The disadvantages of this approach are the holding of medical assets in reserve (awaiting an attack that may never occur) and the possible misuse of these medical personnel at the decon site. Having the medical PDT set up a "mini" aid station to treat the soldiers in the immediate area can help eliminate these disadvantages.
An alternate version of the first approach is to attach a chemical element to the forward medical company and build a separate area for patient decontamination near the brigade support area. This approach still allows for an established command and control structure, a prepared decontamination site, and trained personnel. However, it has the same disadvantages of personnel misuse (except now on the chemical side) and some of the same concerns for logistics and augmentee support. The possibility of the MTF becoming contaminated because of its proximity to the decontamination site is another problem.
A third possible approach is perhaps the most radical one. Selected chemical personnel could be additionally school trained (and psychologically prepared) for patient decontamination, possibly adding an additional skill identifier. These specialized chemical personnel could then prepare the decontamination site for the medical personnel (eliminating the need to hold medical personnel at the decontamination site) collocated with the troop and equipment decontamination areas. During an NBC event, these specially trained chemical personnel would work as either patient decontamination personnel or, if augmentation support was available, subject matter experts in patient decontamination for the augmentees. This approach frees the medical personnel to concentrate on the triage, treatment, and evacuation of patients and allows the chemical personnel to focus on command and control of the site and the actual decontamination procedures. The major disadvantage to this approach is the additional workload on the chemical unit, but increasing the number of augmentees or changing the force structure in the decontamination unit could fix that.
The first two concepts could be implemented using current force strengths and unit authorizations. They would require some prior coordination and planning at the brigade, division, or higher levels and development in the military decision-making process. They could be written into operation orders, standing operating procedures, and doctrine. These concepts might be enough to fix some of the patient decontamination problems. The third concept requires a Chemical Corps force-structure change and doctrine change. However, this method would possibly fix all the problems associated with patient decontamination.
Regardless of which method is used, the patient decontamination site must be consolidated to ensure proper support and to limit the number of contaminated areas that U.S. forces leave on the battlefield.

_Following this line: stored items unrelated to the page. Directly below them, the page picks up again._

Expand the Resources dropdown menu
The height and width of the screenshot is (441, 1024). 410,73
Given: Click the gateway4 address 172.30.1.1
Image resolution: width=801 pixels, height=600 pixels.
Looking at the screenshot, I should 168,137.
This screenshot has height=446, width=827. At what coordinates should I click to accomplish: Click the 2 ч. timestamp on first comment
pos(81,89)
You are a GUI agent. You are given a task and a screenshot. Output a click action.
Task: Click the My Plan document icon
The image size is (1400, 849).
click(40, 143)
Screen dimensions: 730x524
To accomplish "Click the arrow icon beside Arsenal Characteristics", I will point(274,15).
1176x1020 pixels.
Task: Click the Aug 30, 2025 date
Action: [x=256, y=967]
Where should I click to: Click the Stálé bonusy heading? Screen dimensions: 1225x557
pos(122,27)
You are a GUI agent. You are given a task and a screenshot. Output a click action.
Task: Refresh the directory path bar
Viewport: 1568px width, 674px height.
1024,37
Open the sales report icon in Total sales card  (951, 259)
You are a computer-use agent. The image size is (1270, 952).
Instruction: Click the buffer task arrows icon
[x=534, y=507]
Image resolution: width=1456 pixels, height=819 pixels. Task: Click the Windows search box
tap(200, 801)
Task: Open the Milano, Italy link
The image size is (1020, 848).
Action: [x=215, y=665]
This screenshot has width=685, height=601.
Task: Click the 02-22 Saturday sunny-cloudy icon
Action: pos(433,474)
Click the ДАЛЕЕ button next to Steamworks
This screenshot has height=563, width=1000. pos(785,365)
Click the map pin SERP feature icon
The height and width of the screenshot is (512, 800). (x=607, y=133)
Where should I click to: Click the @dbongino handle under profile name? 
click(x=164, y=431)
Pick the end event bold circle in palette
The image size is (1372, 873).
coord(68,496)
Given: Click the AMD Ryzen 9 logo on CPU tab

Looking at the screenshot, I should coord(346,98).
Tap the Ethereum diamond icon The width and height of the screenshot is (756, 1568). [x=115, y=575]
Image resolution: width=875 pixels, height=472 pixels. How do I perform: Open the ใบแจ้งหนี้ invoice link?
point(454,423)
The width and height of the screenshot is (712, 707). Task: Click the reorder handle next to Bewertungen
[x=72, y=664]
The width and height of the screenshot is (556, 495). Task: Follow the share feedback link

The site must be properly resourced and set up before an NBC event actually occurs. During or after an event is too late. The overall command and control for the decontamination site must fall with the senior chemical person on the ground, thus allowing the medical personnel to concentrate on treating casualties.
Captain Crouch is the chemical officer, 13th Corps Support Command, Fort Hood, Texas. His previous assignments include brigade chemical and operations officer, 89th Military Police Brigade, Fort Hood, Texas; chemical officer, Air Assault Infantry Battalion, Fort Campbell, Kentucky; and dual-purpose platoon leader, 63d Chemical Company, Fort Campbell, Kentucky.